Activity
Leaving out pictures, output exactly the lines below from the one that has "This screenshot has" through the one that has "Task: Select the tweet text body", and nothing else.

Data for review
▬▬▬

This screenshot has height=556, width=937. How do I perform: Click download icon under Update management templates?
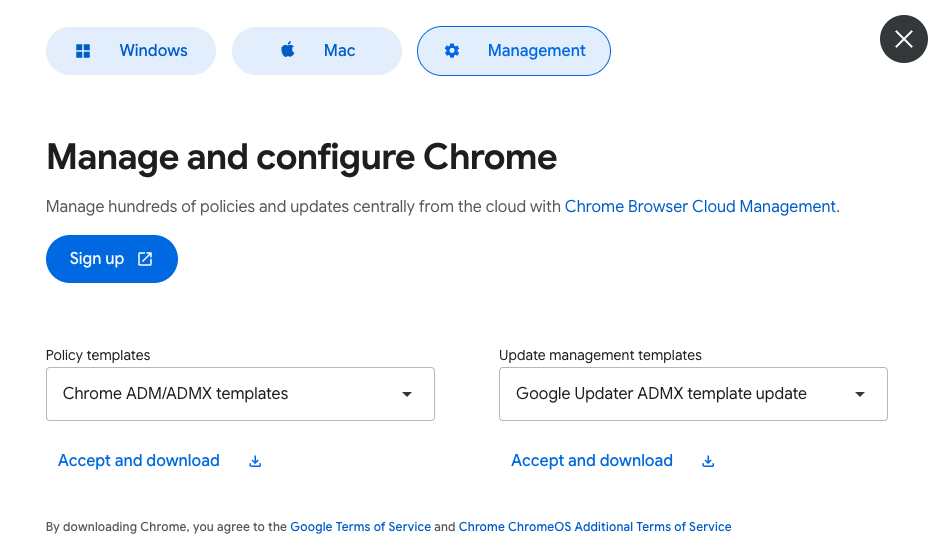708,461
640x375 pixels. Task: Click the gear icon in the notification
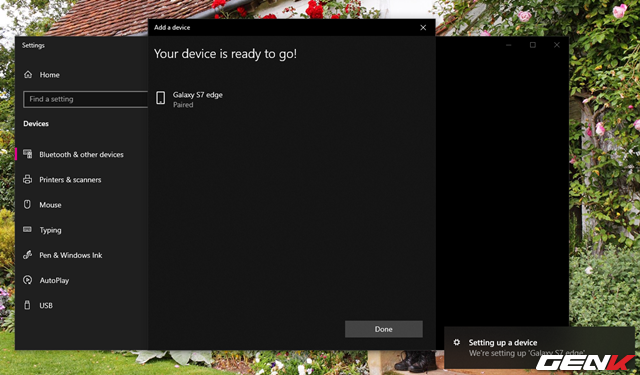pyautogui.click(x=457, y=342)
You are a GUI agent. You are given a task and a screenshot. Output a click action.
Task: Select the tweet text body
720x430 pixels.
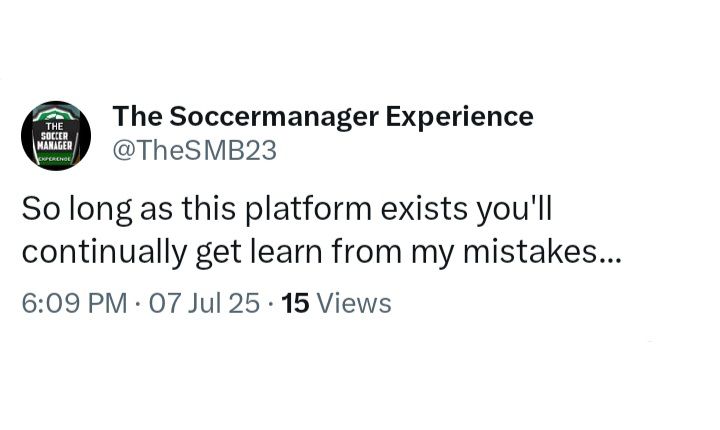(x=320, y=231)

▬▬▬

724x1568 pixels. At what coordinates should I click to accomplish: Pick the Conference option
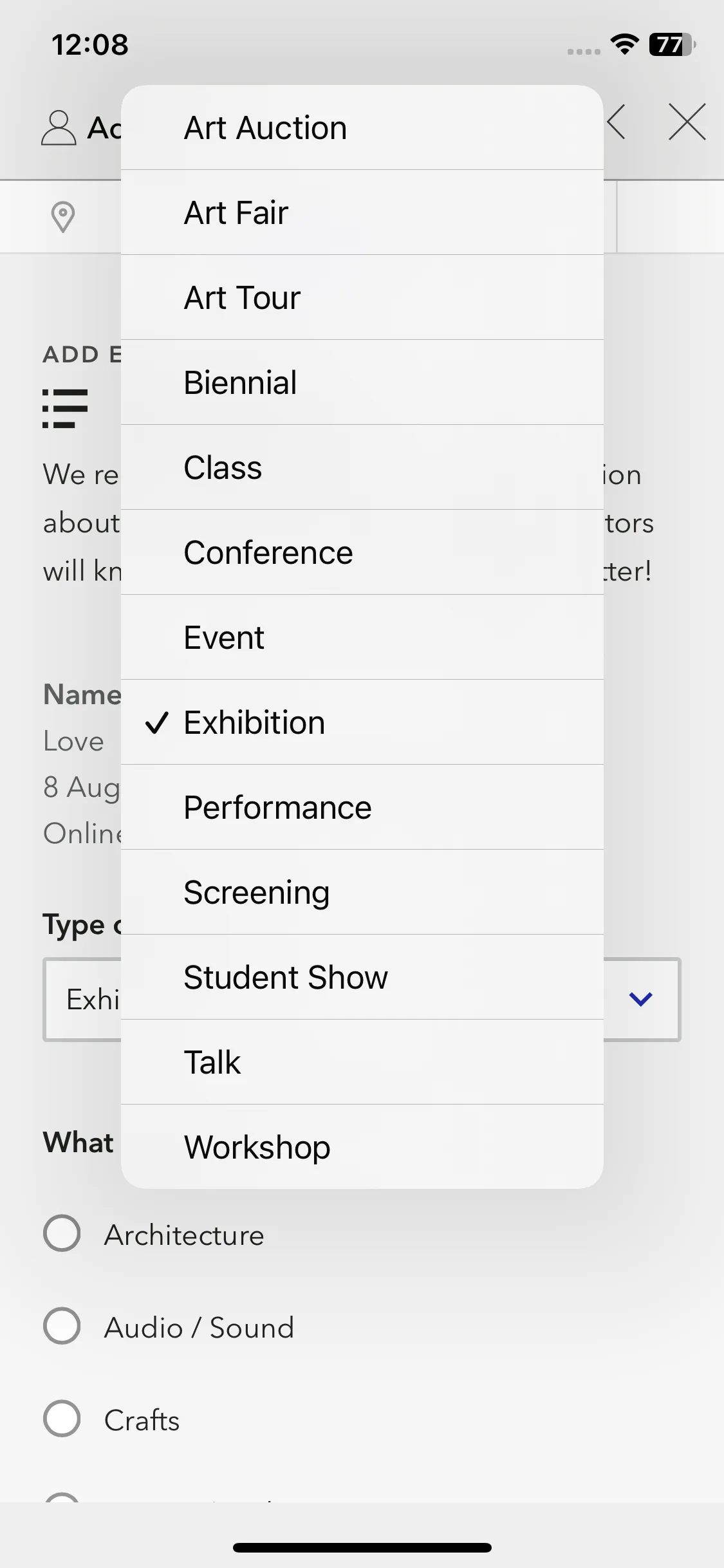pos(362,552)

▬▬▬

Response area
This screenshot has height=556, width=937. How do I perform: Click download icon under Update management templates?
708,461
640x375 pixels. Task: Click the gear icon in the notification
pyautogui.click(x=457, y=342)
You are a GUI agent. You are given a task and a screenshot. Output a click action.
Task: Select the tweet text body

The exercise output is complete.